Records for the task:
_ _ _ _ _ _ _

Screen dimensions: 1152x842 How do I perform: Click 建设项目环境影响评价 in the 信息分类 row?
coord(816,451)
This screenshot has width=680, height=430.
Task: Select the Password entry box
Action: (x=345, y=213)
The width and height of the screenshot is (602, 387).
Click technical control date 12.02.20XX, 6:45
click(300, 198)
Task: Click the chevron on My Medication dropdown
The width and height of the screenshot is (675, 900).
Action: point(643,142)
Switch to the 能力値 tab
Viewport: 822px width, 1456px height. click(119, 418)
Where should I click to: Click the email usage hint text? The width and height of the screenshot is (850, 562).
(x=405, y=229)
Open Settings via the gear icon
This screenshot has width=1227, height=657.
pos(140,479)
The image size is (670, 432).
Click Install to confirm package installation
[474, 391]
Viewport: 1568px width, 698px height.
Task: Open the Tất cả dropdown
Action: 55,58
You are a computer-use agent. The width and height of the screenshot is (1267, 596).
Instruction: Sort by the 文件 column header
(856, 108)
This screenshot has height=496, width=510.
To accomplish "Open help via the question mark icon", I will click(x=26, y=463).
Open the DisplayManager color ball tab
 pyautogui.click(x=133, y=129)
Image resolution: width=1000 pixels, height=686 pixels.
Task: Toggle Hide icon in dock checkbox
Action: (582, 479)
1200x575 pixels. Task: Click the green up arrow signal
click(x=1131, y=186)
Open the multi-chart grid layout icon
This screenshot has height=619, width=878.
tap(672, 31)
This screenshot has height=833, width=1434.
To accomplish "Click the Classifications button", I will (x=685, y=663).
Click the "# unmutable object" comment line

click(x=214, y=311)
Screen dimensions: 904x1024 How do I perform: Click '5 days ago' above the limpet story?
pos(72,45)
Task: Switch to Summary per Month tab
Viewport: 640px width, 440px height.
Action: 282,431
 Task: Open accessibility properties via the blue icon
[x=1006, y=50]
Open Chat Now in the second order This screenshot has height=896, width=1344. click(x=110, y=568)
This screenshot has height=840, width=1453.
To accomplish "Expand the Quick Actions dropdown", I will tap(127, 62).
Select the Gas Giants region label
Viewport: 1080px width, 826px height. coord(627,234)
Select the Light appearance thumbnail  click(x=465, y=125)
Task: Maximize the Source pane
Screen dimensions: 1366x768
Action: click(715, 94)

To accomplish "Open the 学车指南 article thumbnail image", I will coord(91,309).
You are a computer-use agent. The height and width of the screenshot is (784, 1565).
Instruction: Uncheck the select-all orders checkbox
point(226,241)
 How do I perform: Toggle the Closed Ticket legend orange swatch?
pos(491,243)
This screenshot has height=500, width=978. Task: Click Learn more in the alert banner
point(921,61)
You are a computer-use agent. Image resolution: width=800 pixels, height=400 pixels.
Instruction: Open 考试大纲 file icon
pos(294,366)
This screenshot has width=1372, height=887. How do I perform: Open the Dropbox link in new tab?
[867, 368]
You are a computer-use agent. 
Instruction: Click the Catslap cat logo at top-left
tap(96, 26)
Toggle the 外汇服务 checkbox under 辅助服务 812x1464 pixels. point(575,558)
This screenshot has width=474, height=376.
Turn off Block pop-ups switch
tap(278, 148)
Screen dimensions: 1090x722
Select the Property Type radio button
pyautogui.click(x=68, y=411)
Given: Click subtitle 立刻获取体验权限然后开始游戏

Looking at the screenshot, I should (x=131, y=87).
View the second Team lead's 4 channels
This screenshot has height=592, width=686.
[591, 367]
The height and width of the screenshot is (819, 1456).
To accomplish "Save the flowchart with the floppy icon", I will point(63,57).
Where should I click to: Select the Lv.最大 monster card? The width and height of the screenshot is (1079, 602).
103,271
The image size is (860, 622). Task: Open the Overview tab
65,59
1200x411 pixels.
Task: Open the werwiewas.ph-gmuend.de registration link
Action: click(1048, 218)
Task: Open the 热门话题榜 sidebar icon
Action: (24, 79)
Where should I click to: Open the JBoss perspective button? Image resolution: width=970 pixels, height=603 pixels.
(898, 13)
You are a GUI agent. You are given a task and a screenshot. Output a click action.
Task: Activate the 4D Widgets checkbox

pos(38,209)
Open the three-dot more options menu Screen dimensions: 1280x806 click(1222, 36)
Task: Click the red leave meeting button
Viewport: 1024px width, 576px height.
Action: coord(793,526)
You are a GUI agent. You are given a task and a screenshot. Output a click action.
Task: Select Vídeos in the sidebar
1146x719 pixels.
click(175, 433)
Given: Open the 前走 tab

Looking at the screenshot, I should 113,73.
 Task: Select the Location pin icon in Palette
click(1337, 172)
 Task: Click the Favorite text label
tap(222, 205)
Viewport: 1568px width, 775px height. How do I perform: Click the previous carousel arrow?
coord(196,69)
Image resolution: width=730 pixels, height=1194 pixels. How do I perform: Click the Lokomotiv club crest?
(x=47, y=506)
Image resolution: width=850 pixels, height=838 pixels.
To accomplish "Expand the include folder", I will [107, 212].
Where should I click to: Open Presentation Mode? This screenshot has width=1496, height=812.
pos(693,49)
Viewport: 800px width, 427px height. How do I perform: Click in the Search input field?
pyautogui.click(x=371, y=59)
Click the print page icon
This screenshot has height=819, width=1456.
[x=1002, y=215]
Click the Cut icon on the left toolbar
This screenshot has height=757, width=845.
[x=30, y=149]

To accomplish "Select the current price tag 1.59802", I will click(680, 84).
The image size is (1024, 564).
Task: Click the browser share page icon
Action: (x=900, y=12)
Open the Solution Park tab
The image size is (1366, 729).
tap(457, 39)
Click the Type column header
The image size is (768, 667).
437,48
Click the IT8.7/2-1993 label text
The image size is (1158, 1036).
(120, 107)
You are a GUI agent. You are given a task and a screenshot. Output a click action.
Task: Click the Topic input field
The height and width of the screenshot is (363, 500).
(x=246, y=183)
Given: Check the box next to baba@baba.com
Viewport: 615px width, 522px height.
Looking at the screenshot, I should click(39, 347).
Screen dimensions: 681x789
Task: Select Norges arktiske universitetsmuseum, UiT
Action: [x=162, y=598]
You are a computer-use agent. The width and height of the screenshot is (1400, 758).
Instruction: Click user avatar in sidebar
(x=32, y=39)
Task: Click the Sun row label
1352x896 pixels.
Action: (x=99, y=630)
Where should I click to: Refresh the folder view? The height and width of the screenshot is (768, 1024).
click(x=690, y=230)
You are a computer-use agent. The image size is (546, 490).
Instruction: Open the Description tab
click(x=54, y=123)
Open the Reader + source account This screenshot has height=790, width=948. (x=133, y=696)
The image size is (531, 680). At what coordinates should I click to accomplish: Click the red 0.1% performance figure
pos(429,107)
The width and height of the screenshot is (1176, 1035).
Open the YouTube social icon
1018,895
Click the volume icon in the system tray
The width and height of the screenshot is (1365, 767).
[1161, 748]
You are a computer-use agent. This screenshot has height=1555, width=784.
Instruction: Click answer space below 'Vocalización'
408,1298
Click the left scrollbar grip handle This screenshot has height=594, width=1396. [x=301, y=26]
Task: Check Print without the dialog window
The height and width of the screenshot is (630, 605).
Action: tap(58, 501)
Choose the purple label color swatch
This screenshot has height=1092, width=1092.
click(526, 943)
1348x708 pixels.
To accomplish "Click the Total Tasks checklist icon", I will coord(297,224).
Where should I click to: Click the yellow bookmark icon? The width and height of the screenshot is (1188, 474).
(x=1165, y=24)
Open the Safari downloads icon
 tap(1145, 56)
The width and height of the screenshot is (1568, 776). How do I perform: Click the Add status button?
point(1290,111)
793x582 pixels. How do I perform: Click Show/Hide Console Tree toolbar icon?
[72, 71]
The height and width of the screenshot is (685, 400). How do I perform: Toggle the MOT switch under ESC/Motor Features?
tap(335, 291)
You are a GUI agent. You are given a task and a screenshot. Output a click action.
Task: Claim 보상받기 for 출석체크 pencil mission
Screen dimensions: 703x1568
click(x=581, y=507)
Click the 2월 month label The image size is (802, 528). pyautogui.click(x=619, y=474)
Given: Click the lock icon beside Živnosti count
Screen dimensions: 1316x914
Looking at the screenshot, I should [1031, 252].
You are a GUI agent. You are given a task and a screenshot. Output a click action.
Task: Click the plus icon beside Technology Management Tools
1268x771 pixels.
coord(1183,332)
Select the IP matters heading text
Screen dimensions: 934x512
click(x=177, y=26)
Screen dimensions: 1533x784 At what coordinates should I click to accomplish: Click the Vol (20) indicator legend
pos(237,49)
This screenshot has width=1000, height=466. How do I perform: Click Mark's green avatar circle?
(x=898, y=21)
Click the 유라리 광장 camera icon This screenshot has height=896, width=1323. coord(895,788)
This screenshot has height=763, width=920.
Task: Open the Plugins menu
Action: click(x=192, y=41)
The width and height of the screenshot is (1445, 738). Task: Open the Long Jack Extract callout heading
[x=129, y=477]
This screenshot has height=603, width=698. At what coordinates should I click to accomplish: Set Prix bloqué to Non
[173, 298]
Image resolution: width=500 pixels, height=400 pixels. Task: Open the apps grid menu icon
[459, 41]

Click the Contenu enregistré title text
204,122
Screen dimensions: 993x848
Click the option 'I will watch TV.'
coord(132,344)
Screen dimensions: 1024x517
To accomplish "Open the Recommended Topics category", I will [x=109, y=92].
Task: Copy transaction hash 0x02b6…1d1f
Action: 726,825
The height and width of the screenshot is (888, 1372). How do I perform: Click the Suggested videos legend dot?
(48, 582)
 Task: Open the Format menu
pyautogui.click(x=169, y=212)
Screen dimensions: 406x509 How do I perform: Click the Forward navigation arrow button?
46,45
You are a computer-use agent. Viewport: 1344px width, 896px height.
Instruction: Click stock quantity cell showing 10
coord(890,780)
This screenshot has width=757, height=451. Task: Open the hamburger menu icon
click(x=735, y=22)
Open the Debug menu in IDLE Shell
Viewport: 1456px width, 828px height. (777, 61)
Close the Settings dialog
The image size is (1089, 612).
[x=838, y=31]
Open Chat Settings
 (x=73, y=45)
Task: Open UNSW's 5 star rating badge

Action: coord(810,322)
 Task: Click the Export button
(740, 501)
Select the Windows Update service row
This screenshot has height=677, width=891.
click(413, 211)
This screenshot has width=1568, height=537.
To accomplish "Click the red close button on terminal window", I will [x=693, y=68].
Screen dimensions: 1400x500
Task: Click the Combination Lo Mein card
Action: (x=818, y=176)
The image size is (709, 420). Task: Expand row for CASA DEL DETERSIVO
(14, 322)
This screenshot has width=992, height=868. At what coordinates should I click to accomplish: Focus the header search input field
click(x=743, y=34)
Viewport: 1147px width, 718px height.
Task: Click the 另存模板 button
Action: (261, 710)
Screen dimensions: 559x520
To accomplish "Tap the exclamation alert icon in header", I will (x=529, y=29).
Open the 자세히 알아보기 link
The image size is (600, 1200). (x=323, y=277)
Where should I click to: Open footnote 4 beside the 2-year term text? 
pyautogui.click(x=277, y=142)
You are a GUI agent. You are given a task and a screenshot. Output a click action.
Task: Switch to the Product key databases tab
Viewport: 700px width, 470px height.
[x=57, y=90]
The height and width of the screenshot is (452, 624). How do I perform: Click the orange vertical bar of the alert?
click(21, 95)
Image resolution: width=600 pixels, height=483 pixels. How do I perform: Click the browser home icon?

_ _ _ _ _ _ _

Given problem: Rewrite the material above, starting at the line containing "Screen dimensions: 1090x722" and ending at the line containing "tap(222, 205)", with "Property Type" changed to "Price Range" and nothing else altered.

Answer to the task:
Screen dimensions: 1090x722
Select the Price Range radio button
pyautogui.click(x=68, y=411)
Given: Click subtitle 立刻获取体验权限然后开始游戏

Looking at the screenshot, I should (x=131, y=87).
View the second Team lead's 4 channels
This screenshot has height=592, width=686.
[591, 367]
The height and width of the screenshot is (819, 1456).
To accomplish "Save the flowchart with the floppy icon", I will point(63,57).
Where should I click to: Select the Lv.最大 monster card? The width and height of the screenshot is (1079, 602).
103,271
The image size is (860, 622). Task: Open the Overview tab
65,59
1200x411 pixels.
Task: Open the werwiewas.ph-gmuend.de registration link
Action: click(1048, 218)
Task: Open the 热门话题榜 sidebar icon
Action: (24, 79)
Where should I click to: Open the JBoss perspective button? Image resolution: width=970 pixels, height=603 pixels.
(898, 13)
You are a GUI agent. You are given a task and a screenshot. Output a click action.
Task: Activate the 4D Widgets checkbox

pos(38,209)
Open the three-dot more options menu Screen dimensions: 1280x806 click(1222, 36)
Task: Click the red leave meeting button
Viewport: 1024px width, 576px height.
Action: coord(793,526)
You are a GUI agent. You are given a task and a screenshot. Output a click action.
Task: Select Vídeos in the sidebar
1146x719 pixels.
click(175, 433)
Given: Open the 前走 tab

Looking at the screenshot, I should 113,73.
 Task: Select the Location pin icon in Palette
click(1337, 172)
 Task: Click the Favorite text label
tap(222, 205)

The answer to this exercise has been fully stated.